Ensuite, si l'on vous demande si vous voulez des n°1, 3 ou 4, il s'agit tout simplement de la taille des mollusques. «Il faut savoir que la taille n’a rien à voir avec ce qu’il y a à l’intérieur de l’huître. Les numéros vont de 5 à 1 pour les creuses, et jusqu’à 0 et 00 pour les plates. On a conservé les grammages de l’époque.» Et ils sont inversement proportionnels. Ainsi, plus le numéro est petit, plus l'huître est grosse. Une n°0 est donc quatre à cinq fois plus grosse qu’une n°5. Pour l'apéritif, on choisit plutôt une petite taille comme la n°5. Pour la dégustation nature, on opte pour le calibre moyen (n°3), qui plaira à tous, et si on les cuit, des mollusques de plus grosses tailles, n°0 ou 1, seront plus appropriés.

Goût salé ou noisette ?

Climat, température de l'eau, degré de salinité, nature du fond marin et du plancton qu'il a consommé sont autant de caractéristiques qui vont influencer la saveur du coquillage.

«Le goût dépend du terroir. Si l'on veut une huître salée et goûteuse, celle de Bretagne, est plus salée, plus brute.

Celle de Normandie est très charnue et salée, avec un petit goût de noisette. Si on souhaite qu’elle soit encore plus salée, il y a la Bouzigue. Au contraire, si on en veut une peu salée, il y a la Charente-Maritime.

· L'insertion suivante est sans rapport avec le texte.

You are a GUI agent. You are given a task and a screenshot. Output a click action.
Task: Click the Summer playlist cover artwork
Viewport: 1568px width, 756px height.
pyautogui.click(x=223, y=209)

Pour une huître de caractère, on choisit la Saint-Vaast-la-Hougue, «assez saline, brute, avec un goût qui reste très longtemps en bouche».

Reconnaître une bonne huître…

Une fois que l’on a les huîtres sous les yeux, on vérifie bien qu’elles ne bâillent pas, «elles doivent être fermées». Autre indice, «une étiquette sanitaire indiquant le numéro d’agrément, la provenance…». Une fois achetées, «si elles font "cloc cloc" dans le sac, on doit les changer : lorsqu’elles s’entrechoquent, elles ne doivent pas résonner. Sinon, cela indique qu’il n’y a presque rien à l’intérieur, ou que de l’eau».

«Ce n’est pas la qualité de l’huître qui influence son prix, mais le travail qui a été fait».

… d'une mauvaise huître

Un fruit de mer doit se consommer frais, c'est primordial si on ne veut pas être malade. Et le premier indice qui intrigue, c’est une odeur très forte. L’huître doit avant tout sentir la bonne odeur du large et l’iode. Si on n’hésite, on peut toujours vérifier, grâce à une astuce simple : «on pique l'huître juste ouverte avec la pointe d’un couteau. Si elle ne se rétracte pas, c’est qu’elle est morte, il ne faut pas la consommer. C’est un produit vivant, à consommer vivant !».